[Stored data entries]
****************************************

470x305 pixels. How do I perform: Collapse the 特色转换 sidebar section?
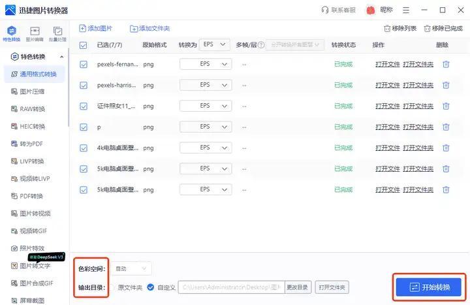click(62, 57)
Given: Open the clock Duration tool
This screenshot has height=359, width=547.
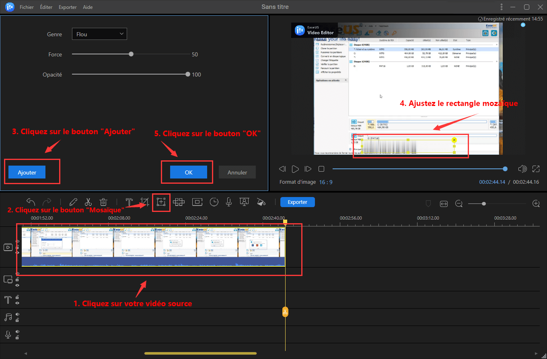Looking at the screenshot, I should pyautogui.click(x=214, y=202).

****************************************

» **REQUIRED WORK**
Exactly as written, set down each line of the records, leaving out the pictures.

» **EXERCISE ANSWER**
470x305 pixels. How do I perform: Collapse the 特色转换 sidebar section?
click(62, 57)
Given: Open the clock Duration tool
This screenshot has height=359, width=547.
Looking at the screenshot, I should pyautogui.click(x=214, y=202).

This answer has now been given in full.